Pfeffer (1994; 1998) contributes to the research of human resources practices’ scope and content, who raising the question by considering that a human resources practice is not strategic per se, but it is a set of practices adopted by an enterprise which confers its strategic nature.
Such practices concern stable employment, selective contracting, continuing education, teamwork, reduction of status’ differences between categories, contingent compensation –which includes both worker’s participation in profits and in capital- and information transfer which allows to workers to take part in making decisions process. For this purpose, aims that, from a strategic perspective, should be proposed in human resources development, whatever approach they fall into, are: a) to develop practices which provides abilities to works; b) to increase staff’s motivation; c) to increase workers’ performance, and d) to align workers and enterprise’s aims.
All this from a strategic approach and with the perspective of staff’s participation and involvement. Also, its investigation must be done considering the enterprise as a unit of analysis.
Proper development of these practices will result, as has been exposed in this report, in a human capital increase which includes knowledge assets (tacit or explicit) deposited in people and divides it into: technical knowledge, experience, leadership abilities, teamwork abilities, staff stability and managerial skill for foresight and anticipation of challenges.
The foregoing, referring to the hospitality sector becomes more important, if possible, given that the quality in its performance depends on professionals’ performance, which render service to clients.

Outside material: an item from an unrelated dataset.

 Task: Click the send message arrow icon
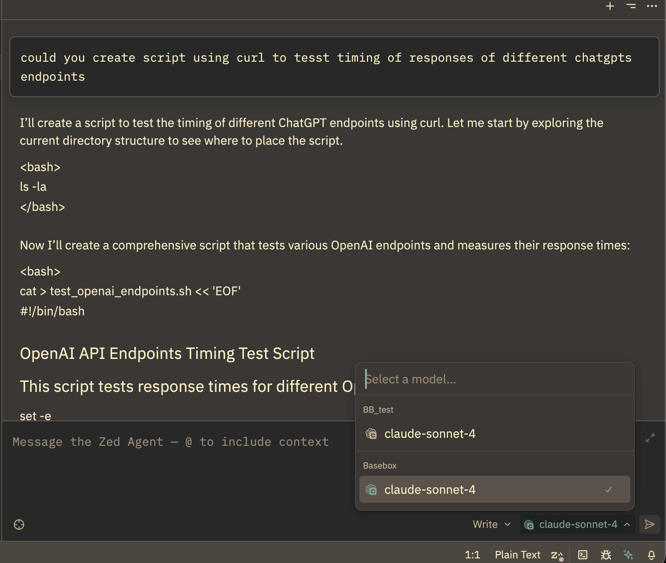[x=649, y=524]
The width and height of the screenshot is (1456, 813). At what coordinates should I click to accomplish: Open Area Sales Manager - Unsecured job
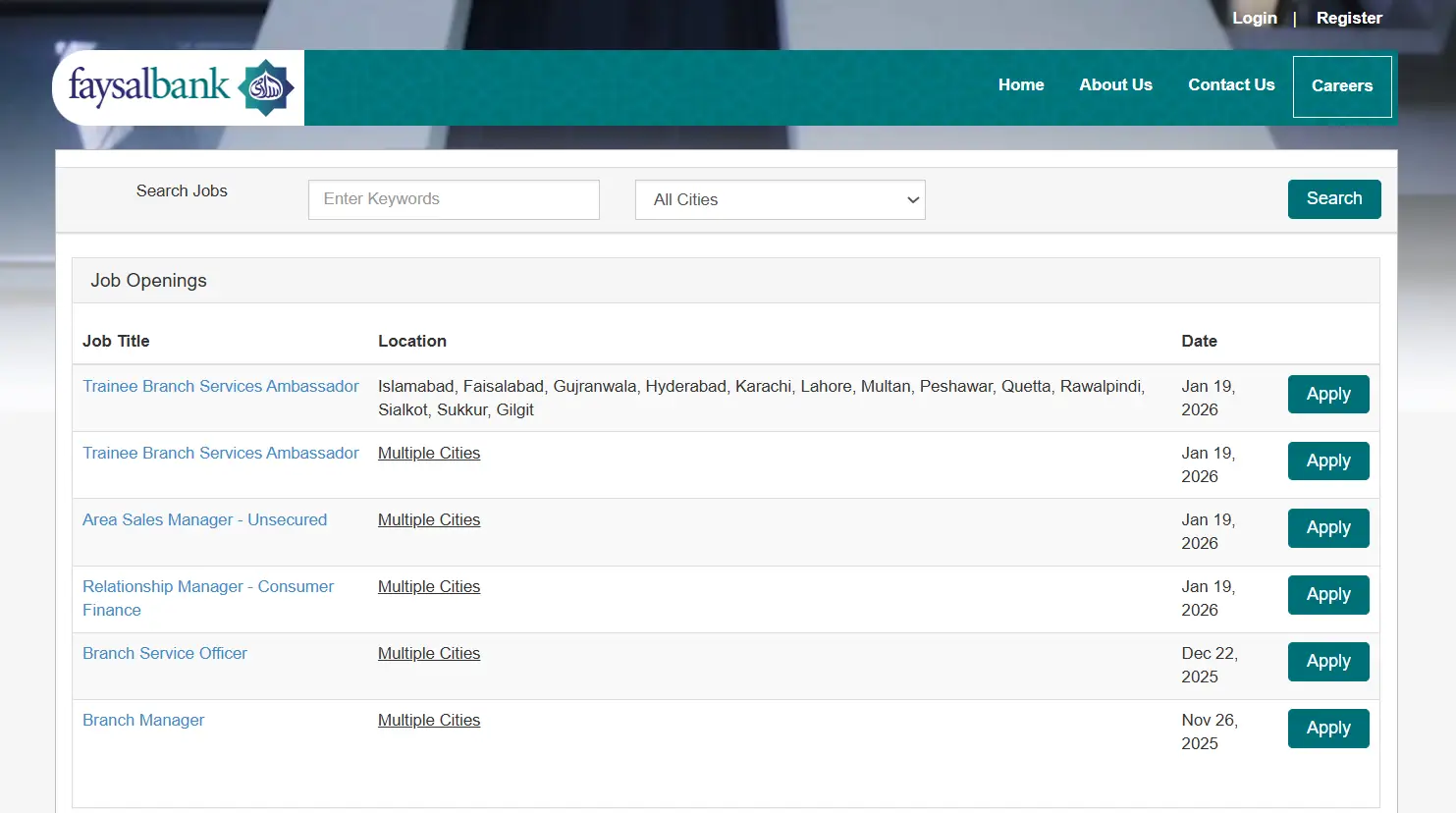tap(204, 519)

In this sector, there is little research related to this topic as a whole, mainly, they have referred to specific and isolated aspects. The one which analyses more variables in this scope is that accomplished by the “Federación Española de Hostelería” (Spanish Hospitality Federation) (2008) referreing to the situation of human resources in the hospitality business, which undertakes descriptive analysis.
From the above follows the need to consider education as a key feature in the development of human resources strategy, while contributing to a better matching of workers to job and this will lead to greater satisfaction in the performance of their duties, greater competitiveness, an improvement of the stability in the workplace and, finally all these will contribute to better salary levels.